Quando é para atacar a polícia, o discurso é de “excesso”, “opressão”, “estado policial”.
Quando o problema é o avanço da criminalidade, a culpa nunca é da falta de apoio às forças de segurança.
Agora, mais uma cena entra para esse roteiro cansado: Fernando Haddad, ministro petista, relatando quase às lágrimas que uma viatura da PM, com fuzis, emparelhou com seu carro e o seguiu até a porta de casa.
A viatura ficou por perto, não houve abordagem padrão, ninguém encostou nele, mas o drama foi imediato.
Por que tanto medo da polícia?
Em vez de reconhecer o trabalho de quem arrisca a vida diariamente, o ministro já anunciou que vai levar o caso ao governo do estado, transformando uma ronda em potencial palanque político.
Quem está realmente sendo ameaçado aqui?
Não foi relatada ameaça, agressão ou abuso.
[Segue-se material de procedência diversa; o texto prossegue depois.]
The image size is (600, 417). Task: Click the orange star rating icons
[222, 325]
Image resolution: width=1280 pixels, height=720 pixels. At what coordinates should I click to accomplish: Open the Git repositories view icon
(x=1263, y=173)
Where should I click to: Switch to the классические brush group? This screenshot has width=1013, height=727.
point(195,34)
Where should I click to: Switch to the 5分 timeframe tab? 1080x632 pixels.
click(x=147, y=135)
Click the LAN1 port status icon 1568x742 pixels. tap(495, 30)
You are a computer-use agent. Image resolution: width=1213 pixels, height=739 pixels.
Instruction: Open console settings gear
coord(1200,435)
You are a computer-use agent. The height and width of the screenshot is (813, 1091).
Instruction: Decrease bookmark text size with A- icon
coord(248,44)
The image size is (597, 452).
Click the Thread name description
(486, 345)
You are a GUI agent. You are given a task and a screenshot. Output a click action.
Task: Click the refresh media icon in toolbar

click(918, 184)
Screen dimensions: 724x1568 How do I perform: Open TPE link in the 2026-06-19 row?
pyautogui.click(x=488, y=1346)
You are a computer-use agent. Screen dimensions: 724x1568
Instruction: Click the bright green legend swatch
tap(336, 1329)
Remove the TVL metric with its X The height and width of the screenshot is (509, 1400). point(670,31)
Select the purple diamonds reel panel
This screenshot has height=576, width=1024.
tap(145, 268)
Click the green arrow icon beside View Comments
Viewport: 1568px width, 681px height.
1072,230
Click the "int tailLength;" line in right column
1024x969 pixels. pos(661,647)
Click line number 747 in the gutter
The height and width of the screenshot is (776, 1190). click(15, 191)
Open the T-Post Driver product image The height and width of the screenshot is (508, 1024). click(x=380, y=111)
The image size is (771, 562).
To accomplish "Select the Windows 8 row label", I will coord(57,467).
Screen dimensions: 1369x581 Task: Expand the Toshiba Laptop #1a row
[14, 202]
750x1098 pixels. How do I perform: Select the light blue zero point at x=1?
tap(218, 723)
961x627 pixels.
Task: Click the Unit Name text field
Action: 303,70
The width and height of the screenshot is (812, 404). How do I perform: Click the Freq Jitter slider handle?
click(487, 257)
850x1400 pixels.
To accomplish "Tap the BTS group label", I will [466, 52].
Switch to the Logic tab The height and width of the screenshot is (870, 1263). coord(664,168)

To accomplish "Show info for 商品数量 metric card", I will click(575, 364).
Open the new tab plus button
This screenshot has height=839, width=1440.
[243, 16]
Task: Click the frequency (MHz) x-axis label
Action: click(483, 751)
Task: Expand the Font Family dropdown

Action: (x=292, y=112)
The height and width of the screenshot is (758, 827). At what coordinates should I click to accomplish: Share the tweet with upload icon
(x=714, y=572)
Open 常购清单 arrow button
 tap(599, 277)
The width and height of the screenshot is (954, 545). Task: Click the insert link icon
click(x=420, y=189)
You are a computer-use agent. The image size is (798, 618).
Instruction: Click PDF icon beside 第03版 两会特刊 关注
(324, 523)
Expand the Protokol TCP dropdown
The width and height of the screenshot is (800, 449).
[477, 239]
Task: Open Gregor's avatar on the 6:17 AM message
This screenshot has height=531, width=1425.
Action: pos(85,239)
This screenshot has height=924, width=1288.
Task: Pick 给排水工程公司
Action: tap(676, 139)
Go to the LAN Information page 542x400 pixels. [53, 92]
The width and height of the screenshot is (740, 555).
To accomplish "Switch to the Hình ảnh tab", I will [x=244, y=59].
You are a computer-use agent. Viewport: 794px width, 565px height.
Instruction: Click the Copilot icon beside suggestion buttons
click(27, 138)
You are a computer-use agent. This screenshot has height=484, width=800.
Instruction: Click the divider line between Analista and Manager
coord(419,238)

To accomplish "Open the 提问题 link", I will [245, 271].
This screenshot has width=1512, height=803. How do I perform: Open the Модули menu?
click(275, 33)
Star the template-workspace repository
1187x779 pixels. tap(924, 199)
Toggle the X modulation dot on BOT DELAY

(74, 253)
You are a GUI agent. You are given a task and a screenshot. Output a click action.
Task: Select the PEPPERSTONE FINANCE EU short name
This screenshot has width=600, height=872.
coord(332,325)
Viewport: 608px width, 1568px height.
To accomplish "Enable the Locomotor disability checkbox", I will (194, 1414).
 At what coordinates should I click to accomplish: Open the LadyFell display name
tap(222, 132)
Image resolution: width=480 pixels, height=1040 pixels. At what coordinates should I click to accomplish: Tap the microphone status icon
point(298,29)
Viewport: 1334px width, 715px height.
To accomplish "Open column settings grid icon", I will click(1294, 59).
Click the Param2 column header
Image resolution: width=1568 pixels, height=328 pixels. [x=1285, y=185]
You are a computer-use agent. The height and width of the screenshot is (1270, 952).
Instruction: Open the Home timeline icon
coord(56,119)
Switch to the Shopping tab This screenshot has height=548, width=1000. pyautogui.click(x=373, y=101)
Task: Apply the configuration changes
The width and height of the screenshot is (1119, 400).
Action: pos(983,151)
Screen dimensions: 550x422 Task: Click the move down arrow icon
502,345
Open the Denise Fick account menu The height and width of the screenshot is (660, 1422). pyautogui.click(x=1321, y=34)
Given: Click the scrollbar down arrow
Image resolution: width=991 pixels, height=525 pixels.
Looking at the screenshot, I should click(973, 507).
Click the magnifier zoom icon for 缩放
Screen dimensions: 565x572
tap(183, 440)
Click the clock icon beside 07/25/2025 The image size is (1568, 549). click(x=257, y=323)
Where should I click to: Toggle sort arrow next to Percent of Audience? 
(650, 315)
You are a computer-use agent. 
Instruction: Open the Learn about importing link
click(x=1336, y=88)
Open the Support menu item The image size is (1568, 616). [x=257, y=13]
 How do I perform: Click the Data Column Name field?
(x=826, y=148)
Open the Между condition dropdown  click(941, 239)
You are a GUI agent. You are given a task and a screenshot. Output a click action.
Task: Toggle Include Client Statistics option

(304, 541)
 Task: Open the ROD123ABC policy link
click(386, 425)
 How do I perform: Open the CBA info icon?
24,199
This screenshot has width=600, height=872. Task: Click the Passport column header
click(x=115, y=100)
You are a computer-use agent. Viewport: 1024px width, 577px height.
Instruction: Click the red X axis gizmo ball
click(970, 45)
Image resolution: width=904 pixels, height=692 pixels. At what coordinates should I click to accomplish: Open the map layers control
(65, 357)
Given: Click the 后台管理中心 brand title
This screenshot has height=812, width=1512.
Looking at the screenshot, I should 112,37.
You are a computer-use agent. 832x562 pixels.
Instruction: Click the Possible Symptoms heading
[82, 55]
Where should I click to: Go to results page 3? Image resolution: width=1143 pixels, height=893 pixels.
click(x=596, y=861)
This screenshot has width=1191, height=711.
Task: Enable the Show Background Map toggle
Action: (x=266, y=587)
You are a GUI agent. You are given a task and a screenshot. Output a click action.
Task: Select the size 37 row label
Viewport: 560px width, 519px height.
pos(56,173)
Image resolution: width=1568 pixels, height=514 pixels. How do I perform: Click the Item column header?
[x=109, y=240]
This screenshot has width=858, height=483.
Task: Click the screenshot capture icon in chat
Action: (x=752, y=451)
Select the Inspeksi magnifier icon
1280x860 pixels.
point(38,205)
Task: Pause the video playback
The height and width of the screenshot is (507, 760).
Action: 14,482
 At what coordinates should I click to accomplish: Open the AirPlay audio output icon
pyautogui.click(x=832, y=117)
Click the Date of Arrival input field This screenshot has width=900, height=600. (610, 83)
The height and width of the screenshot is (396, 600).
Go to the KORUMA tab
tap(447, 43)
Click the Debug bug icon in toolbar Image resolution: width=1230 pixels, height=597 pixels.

O que houve foi a presença de uma viatura armada, exatamente como se espera em um país tomado pelo crime.
O motorista teria ficado abalado ao ver três fuzis dentro do carro policial.
Mas onde está essa mesma comoção quando o cidadão comum é cercado por bandidos com fuzis nas ruas?
Por que só agora reclama tanto?
A diferença é que o brasileiro comum não tem acesso direto a governador, não transforma ocorrência em discurso, nem tenta usar a situação para reforçar a velha narrativa contra a polícia.
Até quando a esquerda vai tratar bandido como vítima e policial como suspeito?
Enquanto isso, o cidadão de bem segue desarmado, exposto e sem a mesma voz que um ministro petista tem para reclamar de uma simples viatura na porta de casa.